Я сошла с ума
...Мне было чуть больше двадцати. Стоял сентябрь. Учебный год только начался, и никто из нас ещё не отошёл от летней эйфории. Бабье лето выдалось таким славным: днём яркое-яркое солнце уже не палило и обжигало, а грело и ласкало; вечера же стояли такими нежными, что нестерпимо хотелось счастья.
Я заканчивала институт. В сентябре - на курсе последняя преддипломная практика по литературе. Мы могли сами выбрать школу, в которой хотели бы вести уроки. Мне было всё равно, где проходить практику, так как я не думала о том, что школа может привнести в мою личную жизнь какие-нибудь перемены. Буквально указав пальцем в небо, попала в 10 класс самой обычной непрофильной школы на окраине города. Двадцать пять юных сорванцов и красавиц на протяжении почти целой четверти должны стать "моими" детьми. Их классный руководитель и учитель литературы вместе с преподаванием предмета возложила на меня обязанности "второй мамы".
Сначала я познакомилась с классом заочно, по списку в журнале. Литературу здесь любят, оказывается, далеко не все. Пять-шесть учеников отвечают на пятерки, столько же хорошистов, остальные, наверное, "физики". Но из своего ученического прошлого знаю, что тройки (да даже и двойки) - не всегда свидетельство недалёкого ума и низкого интеллекта ребёнка. Чаще за теми же самыми пятерками скрывается огромное самомнение и желание любой ценой быть лучше всех.

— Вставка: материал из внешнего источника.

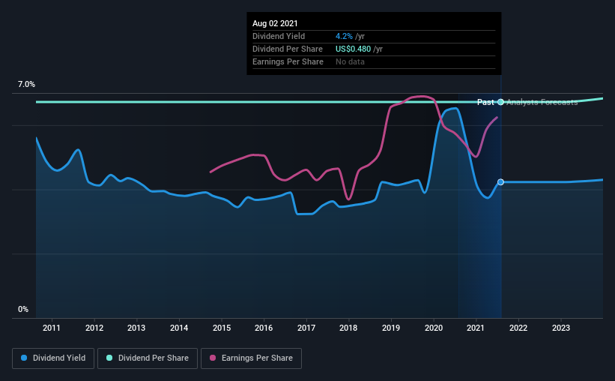
Task: Click the Aug 02 2021 tooltip date header
Action: (275, 23)
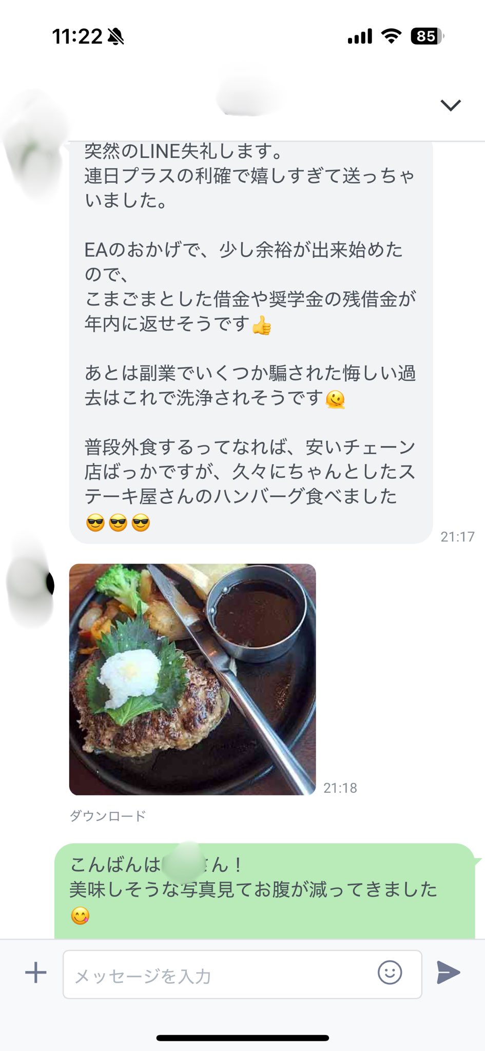
Task: Tap the plus attachment icon
Action: 36,972
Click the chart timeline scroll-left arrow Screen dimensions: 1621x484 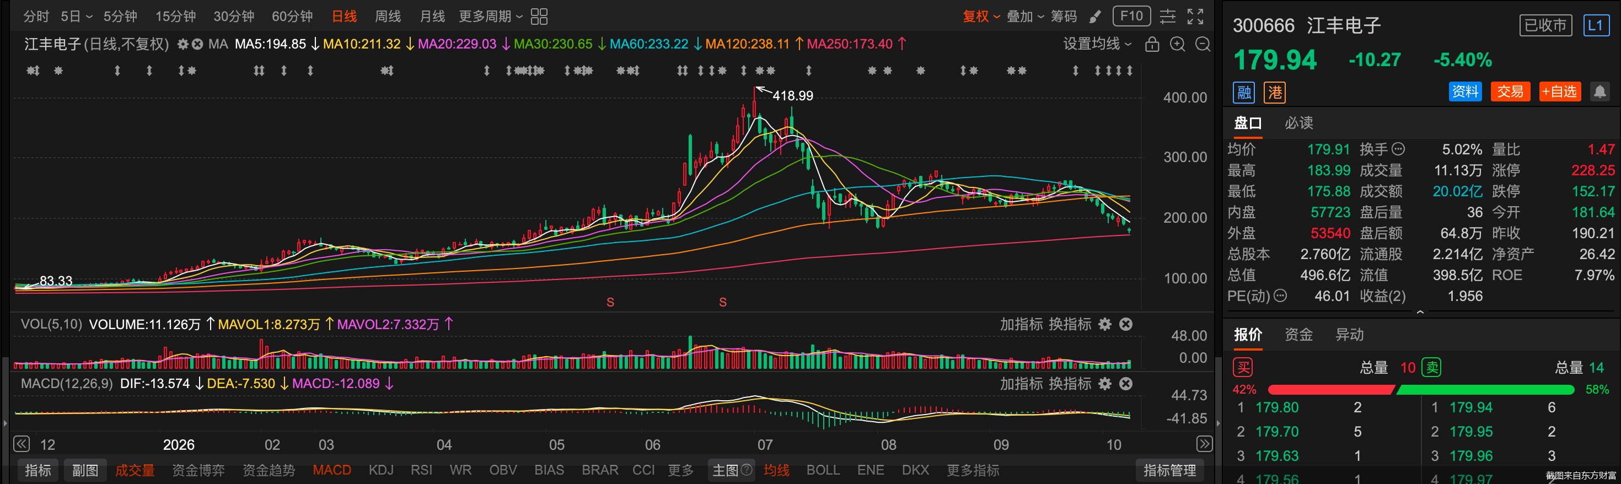pos(21,444)
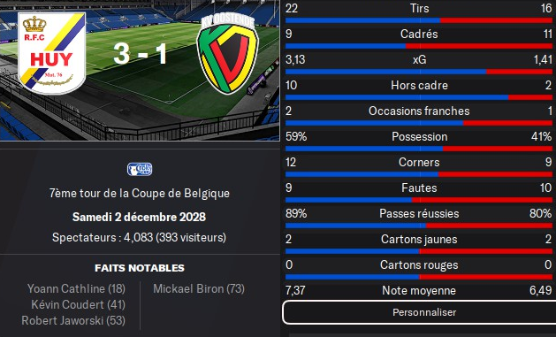Open Kévin Coudert (41) goal event
The width and height of the screenshot is (556, 337).
[78, 304]
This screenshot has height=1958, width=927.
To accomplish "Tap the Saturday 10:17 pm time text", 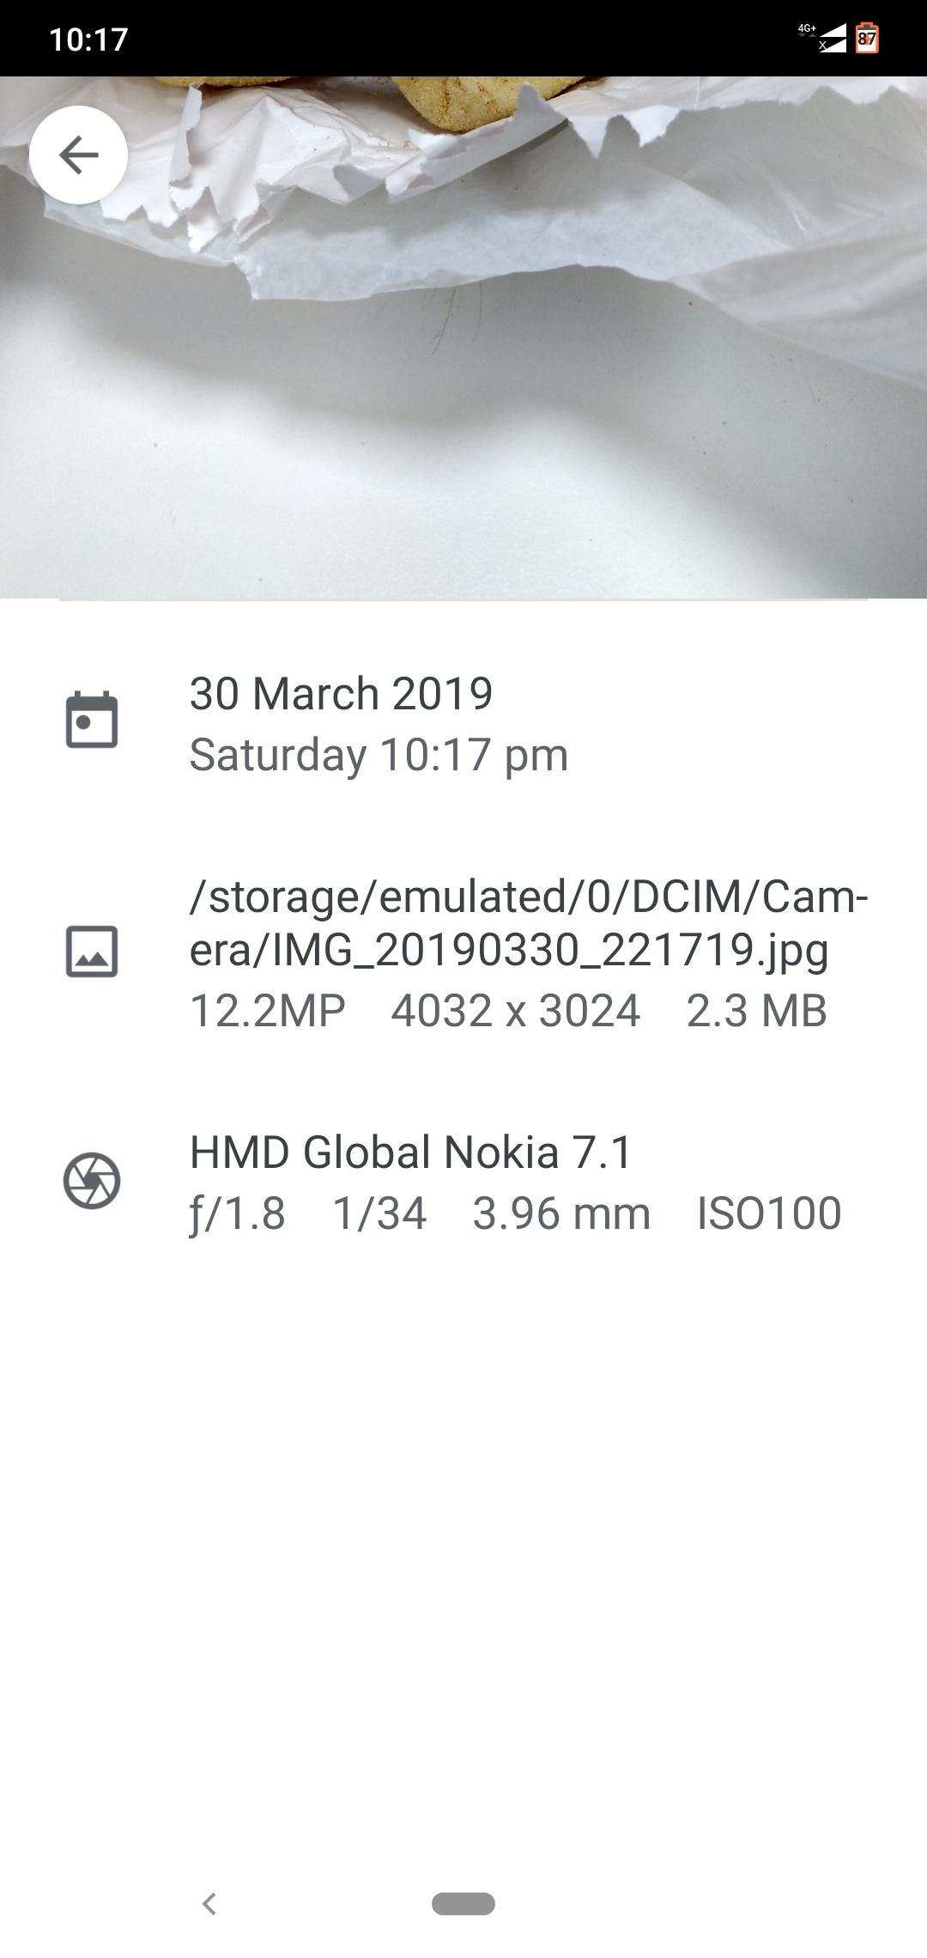I will pyautogui.click(x=379, y=755).
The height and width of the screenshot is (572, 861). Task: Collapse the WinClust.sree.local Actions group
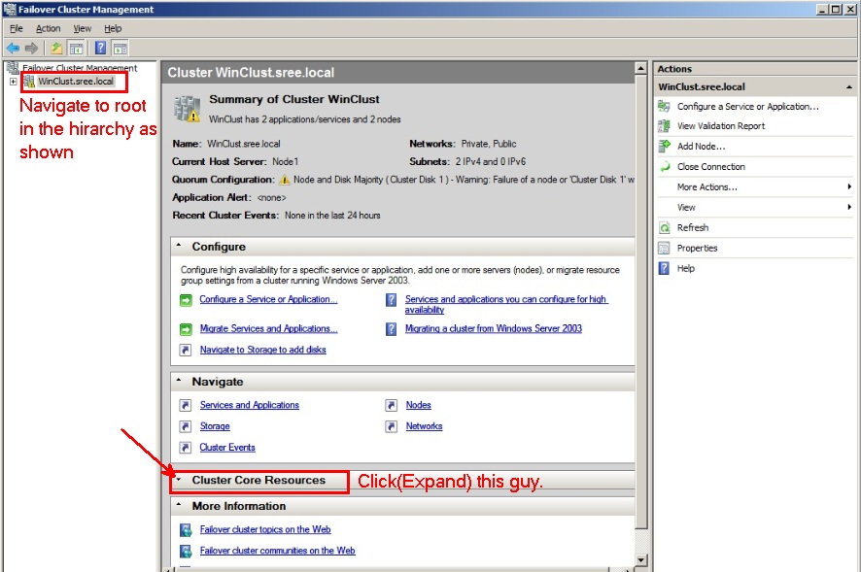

Первая встреча с учениками - это экзамен. От того, как поведёшь себя с самого начала, будет зависеть результат. Волнение здесь - не самый добрый предвестник. Прочь ощущение того, что я - Анька, сейчас надо сыграть в Анну Андреевну. (Вдох...)
- Здравствуйте. Этот урок, как и все остальные в первой четверти, у вас буду вести я. Меня зовут Анна Андреевна.
- А сколько Вам лет? - раздаётся с дальних парт.
- Те, кому интересно это и всё то, что не касается темы сегодняшнего урока, могут подойти ко мне после него. Я отвечу на все интересующие вас вопросы. А пока давайте знакомиться.
Начинаю перекличку. Не без волнения, так как заочно я уже знакома со всеми. Теперь остаётся лишь опровергнуть или подтвердить первое,интуитивное, впечатление.
- Алексеева Татьяна (начала год с четвёрок) - девочка с добрым выражением глаз, не без мысли в них. Наверное, мы найдём общий язык.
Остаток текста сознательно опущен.